David Rush: Yes, so the capacity question is a good one. But we firmly believe in investing in the long-term. So we aren’t changing our priorities as it relates to investments and capacity, specifically around value-added products. And in fact, we’re trying to address kind of labor concerns a little bit through some of these investments. We have fully robotic lines in Georgia and Texas that we’re still working through and trying to make sure and having some success with. And I think we have six to seven more on the books that we’re going to add over the next two to three years. So we’re seeing investments in technology and investments in automations as a way to really address both labor concerns we have today and in the future.
So that will definitely not stop. As it relates to the core business, we’ve been really diligent about protecting our A and B players out in the marketplace and that’s not going to change either because we see that as and what we’re experiencing now is somewhat of a short-term scenario and over the long-term we want to come out of this guns and blazing on the other side with our best people. So that’s kind of how we’re approaching it right now.
Steven Ramsey: Excellent. Thank you.
David Rush: Thanks you.
Operator: And we will take our next question from Jay McCanless with Wedbush. Your line is open in
Jay McCanless: Thanks. Good morning. Congrats Dave.
David Rush: Thank you, Jay.
Jay McCanless: Yes, you bet. So Slide 18, kudos on this new EBITDA presentation, very useful. But when you talk to your single-family builder customers, where do you think they’re falling right now on this, these three ranges, negative 15 to negative 25 seems to be what we hear from a lot of people. But would love to hear what feedback you’ve been getting from your single-family customers on where they think 2023 falls out.
Peter Jackson: Yes, I’ll start on that one and Dave can jump on. So the short answer is, they’re all over the place. There’s a lot of differential depending on what market you’re in, the type of house you’re selling, your exposure to customer versus SPAC. We talked a lot about east to west, how much harder this market has been, how rapid the downturn has been in certain markets. So it really is all across the board with people quite pessimistic and quite optimistic being, I would say equally common. So what we try to do is account for a few of those scenarios playing out, trying to think about what they balance out in our numbers to give you some sense of if we lean one way or lean the other, right? If Powell got leaning one way or leaning the other what might potentially play out. So it’s, as you can imagine, that’s been a tough one for us.
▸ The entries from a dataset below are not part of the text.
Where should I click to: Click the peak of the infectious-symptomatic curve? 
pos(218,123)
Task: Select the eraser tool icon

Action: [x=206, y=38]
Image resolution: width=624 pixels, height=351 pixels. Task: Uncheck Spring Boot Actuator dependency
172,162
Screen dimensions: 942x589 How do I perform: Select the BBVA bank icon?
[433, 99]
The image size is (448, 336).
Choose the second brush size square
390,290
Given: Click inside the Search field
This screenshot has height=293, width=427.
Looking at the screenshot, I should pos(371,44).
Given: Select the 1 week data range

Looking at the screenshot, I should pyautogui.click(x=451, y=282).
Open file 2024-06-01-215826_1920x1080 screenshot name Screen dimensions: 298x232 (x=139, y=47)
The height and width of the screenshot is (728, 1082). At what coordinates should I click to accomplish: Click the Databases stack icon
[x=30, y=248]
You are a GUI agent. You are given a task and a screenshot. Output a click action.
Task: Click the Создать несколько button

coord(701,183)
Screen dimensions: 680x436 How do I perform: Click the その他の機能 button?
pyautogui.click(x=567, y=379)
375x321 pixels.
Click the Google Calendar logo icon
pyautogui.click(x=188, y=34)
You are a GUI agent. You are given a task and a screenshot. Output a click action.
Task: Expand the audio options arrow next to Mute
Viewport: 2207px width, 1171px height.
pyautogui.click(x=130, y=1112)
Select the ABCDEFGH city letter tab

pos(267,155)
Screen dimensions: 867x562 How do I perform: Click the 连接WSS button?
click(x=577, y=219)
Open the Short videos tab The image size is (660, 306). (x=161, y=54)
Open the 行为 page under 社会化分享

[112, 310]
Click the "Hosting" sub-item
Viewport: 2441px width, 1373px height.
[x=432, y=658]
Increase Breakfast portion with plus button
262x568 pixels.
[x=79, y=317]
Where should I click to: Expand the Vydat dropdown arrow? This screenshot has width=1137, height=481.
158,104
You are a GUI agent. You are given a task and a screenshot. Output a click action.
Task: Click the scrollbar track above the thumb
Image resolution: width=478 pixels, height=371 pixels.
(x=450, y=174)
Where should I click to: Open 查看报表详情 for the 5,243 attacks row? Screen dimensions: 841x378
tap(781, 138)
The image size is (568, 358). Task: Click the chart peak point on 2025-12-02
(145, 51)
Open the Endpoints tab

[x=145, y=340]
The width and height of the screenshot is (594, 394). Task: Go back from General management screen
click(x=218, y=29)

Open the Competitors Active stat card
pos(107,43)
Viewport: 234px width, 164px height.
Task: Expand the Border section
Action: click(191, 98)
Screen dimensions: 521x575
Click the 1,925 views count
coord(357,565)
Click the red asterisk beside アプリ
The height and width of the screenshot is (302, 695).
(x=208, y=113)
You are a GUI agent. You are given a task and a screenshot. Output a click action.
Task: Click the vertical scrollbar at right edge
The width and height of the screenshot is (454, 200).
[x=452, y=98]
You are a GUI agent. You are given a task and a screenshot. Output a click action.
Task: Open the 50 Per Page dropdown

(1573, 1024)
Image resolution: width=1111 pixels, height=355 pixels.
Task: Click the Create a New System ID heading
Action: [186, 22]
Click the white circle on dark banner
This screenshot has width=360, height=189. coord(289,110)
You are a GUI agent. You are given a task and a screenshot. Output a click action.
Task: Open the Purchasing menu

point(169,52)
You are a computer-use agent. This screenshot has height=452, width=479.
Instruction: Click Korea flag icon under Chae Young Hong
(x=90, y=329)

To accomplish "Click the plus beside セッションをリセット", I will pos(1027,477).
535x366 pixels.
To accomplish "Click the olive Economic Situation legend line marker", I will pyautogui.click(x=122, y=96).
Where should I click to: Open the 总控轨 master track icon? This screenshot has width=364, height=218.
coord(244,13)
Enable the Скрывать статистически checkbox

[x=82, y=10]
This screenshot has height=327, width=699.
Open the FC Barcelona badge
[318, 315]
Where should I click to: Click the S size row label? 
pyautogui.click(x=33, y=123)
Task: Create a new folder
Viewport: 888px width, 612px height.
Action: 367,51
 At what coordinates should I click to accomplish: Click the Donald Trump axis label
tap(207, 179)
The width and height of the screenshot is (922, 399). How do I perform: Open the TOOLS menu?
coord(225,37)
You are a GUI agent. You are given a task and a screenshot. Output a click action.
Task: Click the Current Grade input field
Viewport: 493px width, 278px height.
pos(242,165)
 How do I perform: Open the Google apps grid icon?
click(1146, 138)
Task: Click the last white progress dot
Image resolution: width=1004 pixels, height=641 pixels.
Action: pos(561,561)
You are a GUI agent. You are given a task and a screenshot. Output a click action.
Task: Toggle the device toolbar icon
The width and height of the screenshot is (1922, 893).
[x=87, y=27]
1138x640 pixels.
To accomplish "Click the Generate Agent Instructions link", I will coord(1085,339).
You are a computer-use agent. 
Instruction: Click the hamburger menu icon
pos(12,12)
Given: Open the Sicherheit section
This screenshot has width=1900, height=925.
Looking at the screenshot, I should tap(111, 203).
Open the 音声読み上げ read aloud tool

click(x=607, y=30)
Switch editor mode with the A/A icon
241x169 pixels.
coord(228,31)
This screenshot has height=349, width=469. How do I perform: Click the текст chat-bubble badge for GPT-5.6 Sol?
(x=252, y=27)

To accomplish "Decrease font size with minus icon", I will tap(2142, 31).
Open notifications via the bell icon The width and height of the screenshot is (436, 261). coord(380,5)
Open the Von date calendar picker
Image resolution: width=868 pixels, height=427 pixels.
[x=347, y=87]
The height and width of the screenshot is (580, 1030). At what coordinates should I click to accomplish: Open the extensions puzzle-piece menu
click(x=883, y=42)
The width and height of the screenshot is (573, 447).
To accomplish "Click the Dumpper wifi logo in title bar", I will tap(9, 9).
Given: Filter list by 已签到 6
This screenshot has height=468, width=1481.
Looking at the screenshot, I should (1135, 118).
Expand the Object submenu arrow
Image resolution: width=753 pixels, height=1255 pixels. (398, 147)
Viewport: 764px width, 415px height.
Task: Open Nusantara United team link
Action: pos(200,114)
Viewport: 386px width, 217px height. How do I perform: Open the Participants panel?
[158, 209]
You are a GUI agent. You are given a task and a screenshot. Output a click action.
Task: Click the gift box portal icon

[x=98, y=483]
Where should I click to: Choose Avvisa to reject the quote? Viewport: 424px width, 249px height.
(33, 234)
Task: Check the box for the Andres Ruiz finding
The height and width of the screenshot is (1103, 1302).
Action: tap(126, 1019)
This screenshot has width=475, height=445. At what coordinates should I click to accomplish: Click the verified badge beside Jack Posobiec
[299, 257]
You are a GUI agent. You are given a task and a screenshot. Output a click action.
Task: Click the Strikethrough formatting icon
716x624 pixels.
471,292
David Rush: Yes, I mean it’s the reason you have three different scenarios there to pick from, right? You saw it as recently as coming out of the year in December, most builders were really pessimistic. Mortgage rates dipped down a couple 20, 40 basis points and all of a sudden the light turned on and everybody started showing up again. So it was really hard to just try to narrow it down to one narrow range and that’s why we gave you the different scenarios. But the good thing is, we do know underlying demand remains strong, evidenced by how quickly people returned to the marketplace once they realized mortgage rates were at a rate that they felt like they could execute on the home purchase that they were after. So it was just additional proof that over the long-term home, underlying home demand is there. We’ve just got to make sure that we balance that affordability against that demand.